▼
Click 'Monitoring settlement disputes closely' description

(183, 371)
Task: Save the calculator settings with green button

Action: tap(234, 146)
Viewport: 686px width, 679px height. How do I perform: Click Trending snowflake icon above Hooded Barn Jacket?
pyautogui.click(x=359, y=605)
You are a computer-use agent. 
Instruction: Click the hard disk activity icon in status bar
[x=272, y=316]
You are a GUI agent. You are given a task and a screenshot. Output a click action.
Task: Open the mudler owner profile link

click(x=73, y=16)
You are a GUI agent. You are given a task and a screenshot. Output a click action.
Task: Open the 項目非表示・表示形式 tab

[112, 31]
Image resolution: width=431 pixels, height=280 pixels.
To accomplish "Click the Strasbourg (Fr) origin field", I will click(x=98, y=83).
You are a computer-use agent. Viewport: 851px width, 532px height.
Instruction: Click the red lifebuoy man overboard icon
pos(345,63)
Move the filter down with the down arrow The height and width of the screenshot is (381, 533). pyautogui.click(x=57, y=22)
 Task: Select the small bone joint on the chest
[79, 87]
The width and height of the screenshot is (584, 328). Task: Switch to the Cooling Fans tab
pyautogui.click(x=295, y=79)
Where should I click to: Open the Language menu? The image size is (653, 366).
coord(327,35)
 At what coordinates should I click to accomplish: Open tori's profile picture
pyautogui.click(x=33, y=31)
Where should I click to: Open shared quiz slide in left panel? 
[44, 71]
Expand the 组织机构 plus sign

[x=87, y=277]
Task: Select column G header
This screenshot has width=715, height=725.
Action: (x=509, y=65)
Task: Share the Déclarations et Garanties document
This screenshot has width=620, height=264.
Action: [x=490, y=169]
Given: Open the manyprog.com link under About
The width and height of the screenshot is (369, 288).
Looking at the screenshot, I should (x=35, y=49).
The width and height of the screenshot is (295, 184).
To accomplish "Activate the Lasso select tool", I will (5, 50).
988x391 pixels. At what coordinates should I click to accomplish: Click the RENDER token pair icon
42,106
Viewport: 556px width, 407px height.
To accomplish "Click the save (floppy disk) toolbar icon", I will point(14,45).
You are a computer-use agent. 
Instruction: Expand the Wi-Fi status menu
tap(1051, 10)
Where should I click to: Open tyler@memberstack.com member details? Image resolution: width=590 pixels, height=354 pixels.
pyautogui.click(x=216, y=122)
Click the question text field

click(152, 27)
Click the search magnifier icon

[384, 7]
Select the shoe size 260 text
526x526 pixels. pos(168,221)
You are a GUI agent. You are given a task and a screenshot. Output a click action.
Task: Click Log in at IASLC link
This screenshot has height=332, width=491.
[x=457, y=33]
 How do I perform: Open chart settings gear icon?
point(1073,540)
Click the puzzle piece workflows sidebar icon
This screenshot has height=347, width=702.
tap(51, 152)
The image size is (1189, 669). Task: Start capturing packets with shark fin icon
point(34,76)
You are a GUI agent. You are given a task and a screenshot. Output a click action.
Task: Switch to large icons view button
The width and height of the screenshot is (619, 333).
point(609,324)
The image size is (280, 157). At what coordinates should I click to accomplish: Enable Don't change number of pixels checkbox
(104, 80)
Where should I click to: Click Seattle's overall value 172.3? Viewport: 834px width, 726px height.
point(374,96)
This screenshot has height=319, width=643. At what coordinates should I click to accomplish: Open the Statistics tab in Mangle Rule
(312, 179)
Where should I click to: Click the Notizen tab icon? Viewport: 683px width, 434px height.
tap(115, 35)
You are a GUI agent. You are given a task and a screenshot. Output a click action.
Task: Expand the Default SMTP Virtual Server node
▲
▸ **Problem to solve**
Each line of the data must be returned exactly.

▸ **Answer area**
Click 'Monitoring settlement disputes closely' description

(183, 371)
Task: Save the calculator settings with green button

Action: tap(234, 146)
Viewport: 686px width, 679px height. How do I perform: Click Trending snowflake icon above Hooded Barn Jacket?
pyautogui.click(x=359, y=605)
You are a computer-use agent. 
Instruction: Click the hard disk activity icon in status bar
[x=272, y=316]
You are a GUI agent. You are given a task and a screenshot. Output a click action.
Task: Open the mudler owner profile link

click(x=73, y=16)
You are a GUI agent. You are given a task and a screenshot. Output a click action.
Task: Open the 項目非表示・表示形式 tab

[112, 31]
Image resolution: width=431 pixels, height=280 pixels.
To accomplish "Click the Strasbourg (Fr) origin field", I will click(x=98, y=83).
You are a computer-use agent. Viewport: 851px width, 532px height.
Instruction: Click the red lifebuoy man overboard icon
pos(345,63)
Move the filter down with the down arrow The height and width of the screenshot is (381, 533). pyautogui.click(x=57, y=22)
 Task: Select the small bone joint on the chest
[79, 87]
The width and height of the screenshot is (584, 328). Task: Switch to the Cooling Fans tab
pyautogui.click(x=295, y=79)
Where should I click to: Open the Language menu? The image size is (653, 366).
coord(327,35)
 At what coordinates should I click to accomplish: Open tori's profile picture
pyautogui.click(x=33, y=31)
Where should I click to: Open shared quiz slide in left panel? 
[44, 71]
Expand the 组织机构 plus sign

[x=87, y=277]
Task: Select column G header
This screenshot has width=715, height=725.
Action: (x=509, y=65)
Task: Share the Déclarations et Garanties document
This screenshot has width=620, height=264.
Action: [x=490, y=169]
Given: Open the manyprog.com link under About
The width and height of the screenshot is (369, 288).
Looking at the screenshot, I should (x=35, y=49).
The width and height of the screenshot is (295, 184).
To accomplish "Activate the Lasso select tool", I will (5, 50).
988x391 pixels. At what coordinates should I click to accomplish: Click the RENDER token pair icon
42,106
Viewport: 556px width, 407px height.
To accomplish "Click the save (floppy disk) toolbar icon", I will point(14,45).
You are a computer-use agent. 
Instruction: Expand the Wi-Fi status menu
tap(1051, 10)
Where should I click to: Open tyler@memberstack.com member details? Image resolution: width=590 pixels, height=354 pixels.
pyautogui.click(x=216, y=122)
Click the question text field

click(152, 27)
Click the search magnifier icon

[384, 7]
Select the shoe size 260 text
526x526 pixels. pos(168,221)
You are a GUI agent. You are given a task and a screenshot. Output a click action.
Task: Click Log in at IASLC link
This screenshot has height=332, width=491.
[x=457, y=33]
 How do I perform: Open chart settings gear icon?
point(1073,540)
Click the puzzle piece workflows sidebar icon
This screenshot has height=347, width=702.
tap(51, 152)
The image size is (1189, 669). Task: Start capturing packets with shark fin icon
point(34,76)
You are a GUI agent. You are given a task and a screenshot. Output a click action.
Task: Switch to large icons view button
The width and height of the screenshot is (619, 333).
point(609,324)
The image size is (280, 157). At what coordinates should I click to accomplish: Enable Don't change number of pixels checkbox
(104, 80)
Where should I click to: Click Seattle's overall value 172.3? Viewport: 834px width, 726px height.
point(374,96)
This screenshot has height=319, width=643. At what coordinates should I click to accomplish: Open the Statistics tab in Mangle Rule
(312, 179)
Where should I click to: Click the Notizen tab icon? Viewport: 683px width, 434px height.
tap(115, 35)
You are a GUI agent. You are given a task and a screenshot. Output a click action.
Task: Expand the Default SMTP Virtual Server node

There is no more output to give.